» ABOUT THIS EXERCISE
Every line below is to be set down again exactly; any image stays out.

» WORKING DATA
Start of Block

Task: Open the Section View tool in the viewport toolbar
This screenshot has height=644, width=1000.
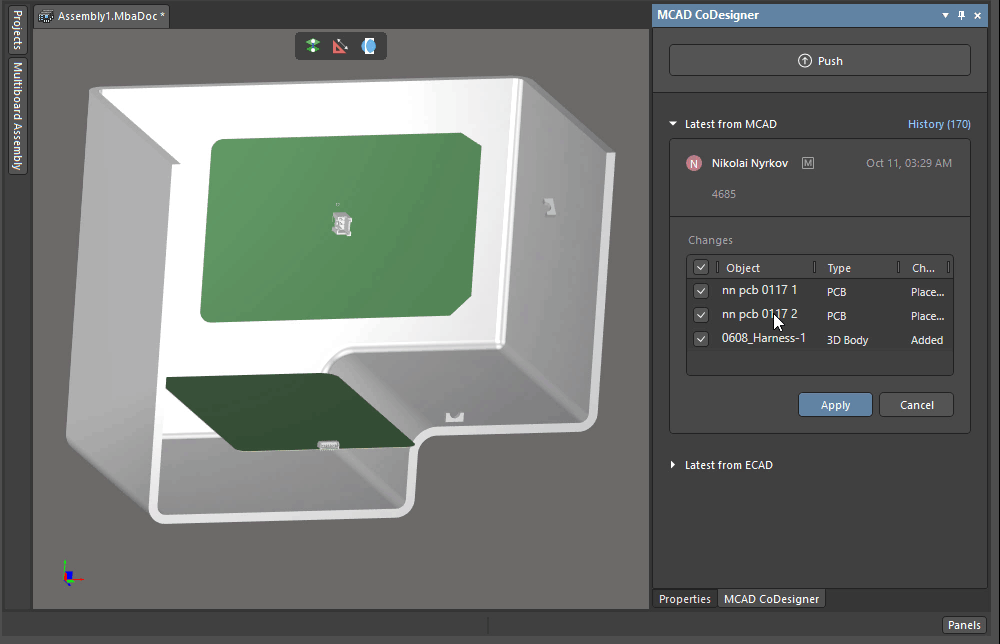Action: (x=369, y=45)
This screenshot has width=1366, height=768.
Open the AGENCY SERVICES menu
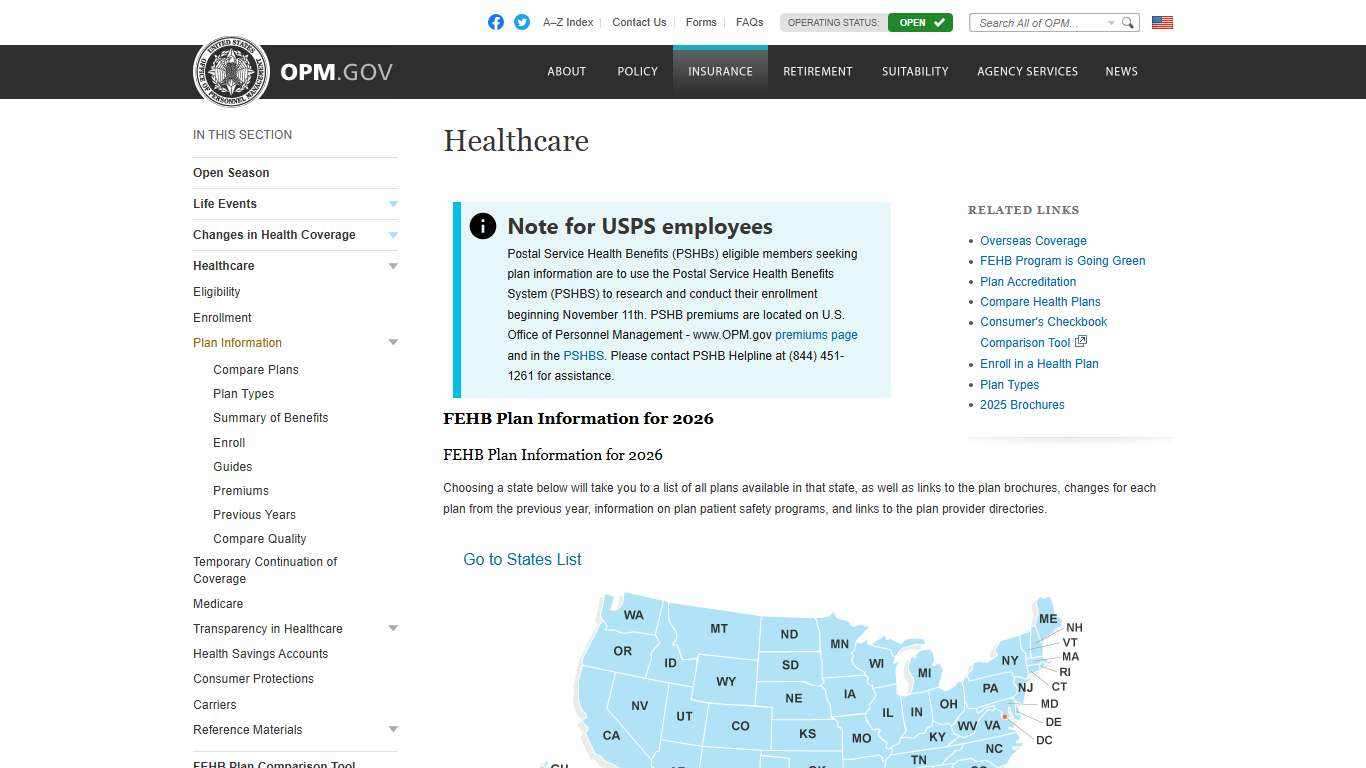1027,71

End of Block

» SOLUTION
Task: Open the Section View tool in the viewport toolbar
This screenshot has height=644, width=1000.
Action: (x=369, y=45)
This screenshot has width=1366, height=768.
Open the AGENCY SERVICES menu
1027,71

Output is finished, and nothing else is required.